Purpose: Haematopoietic stem cell transplant (HSCT) recipients with iatrogenic immunosuppression are high-risk patients for viral infections. The aim of this study was to investigate the incidence of cytomegalovirus (CMV), Epstein-Barr virus (EBV), and adenovirus (ADV) infections in HSCT recipients.
Materials and Methods: We prospectively monitored 35 patients aged 0-17 years who had allogeneic (n=30) and autologous (n=5) HSCT by quantitative real-time polymerase chain reaction tests for CMV, EBV, and ADV. The monitoring was performed one week before HSCT and weekly for the first 100 days, once a month up to one year after HSCT. In addition, seropositivity for viruses was analysed by Enzyme-Linked Immuno Sorbent Assay a week before transplantation.

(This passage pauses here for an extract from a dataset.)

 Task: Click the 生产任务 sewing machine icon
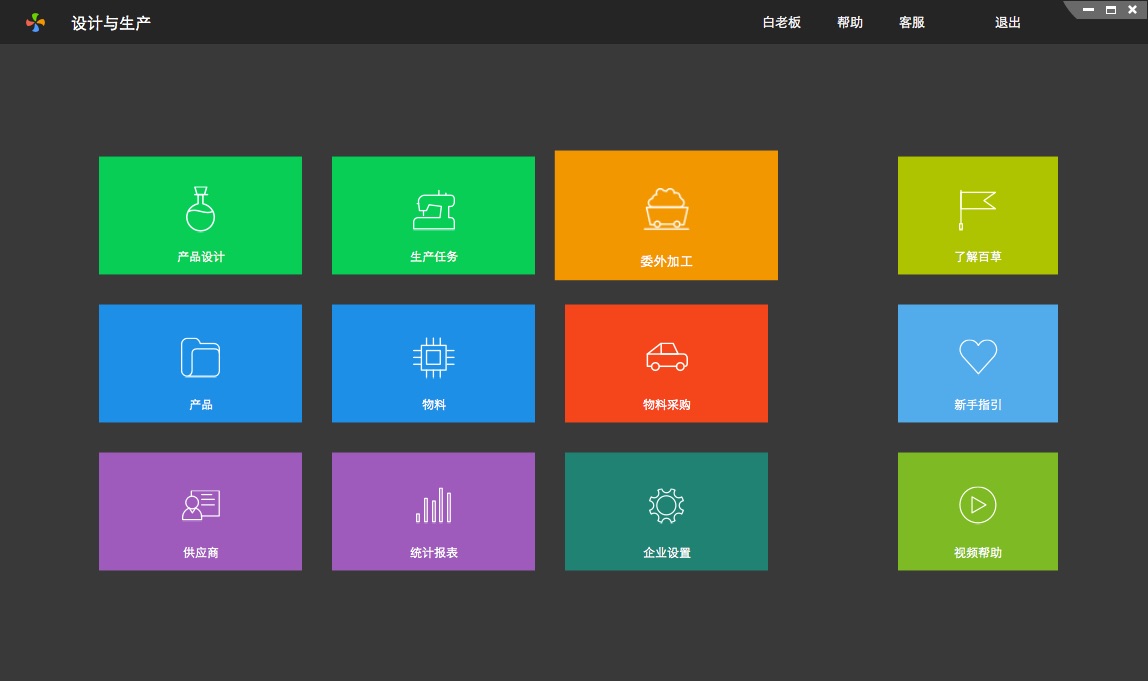click(433, 210)
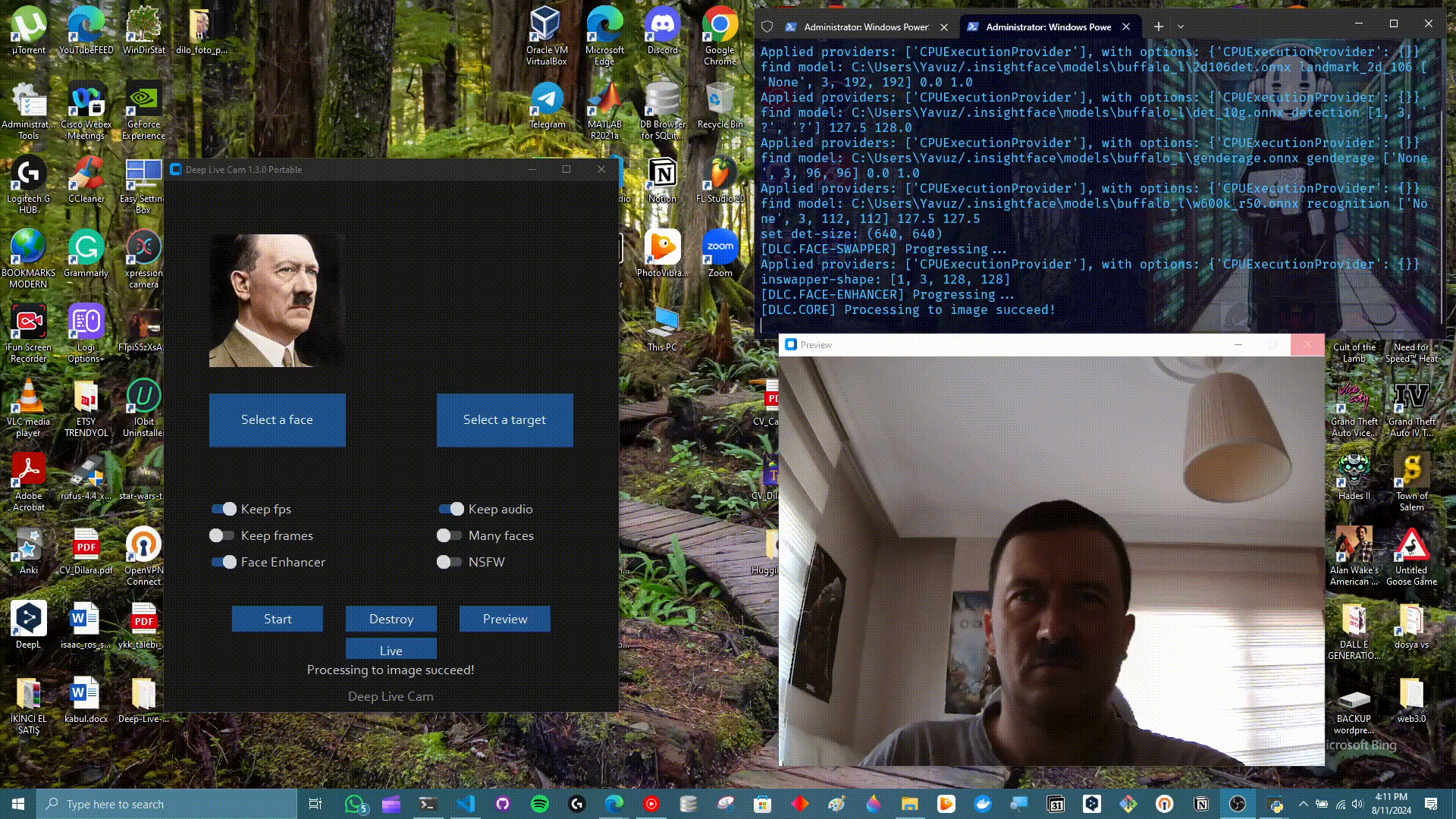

Results: Before transplantation, all 35 (100%) patients who underwent HSCT were CMV IgG positive, 30 (85.7% - 95% CI: 74.1%-97.3%) HSCT recipients were found to be EBV IgG positive. CMV infection was found in 24 (80% - 95% CI: 65.7%-94.3%), ADV infection in 11 (36.7% - 95% CI: 19.4%-53.9%) and EBV infection in 8 (26.7% - 95% CI: 10.8%-42.5%) allogeneic HSCT patients. In this group, CMV DNA viral load in 8 (26.7%) patients, of which one (3.3%) coinfected with EBV DNA and one (3.3%) with ADV DNA, was higher than 1000 copies/mL which was required for pre-emptive treatment. Among 5 autologous HSCT recipients, CMV DNA was detected in 2 patients, EBV DNA in 5 and ADV DNA in 2. Pre-emptive treatment was given to 11 (%31.4 - 95% CI: 16%-46.8%; 6 CMV, 2 EBV, 1 ADV, 1 CMV-EBV and 1 CMV-ADV infection) of 35 patients. Thus, the development of viral disease was prevented in 7 (63.6% - 95% CI: 35.2%-92.1%). Of the total 35 patients, only 2 (5.7% - 95% CI: 0.0%-13.4%) died due to viral infection.
Conclusion: Early diagnosis of viral infections by prospective monitoring of viral loads in HSCT patients would be effective in preventing morbidity and mortality by ensuring timely initiation of pre-emptive therapy.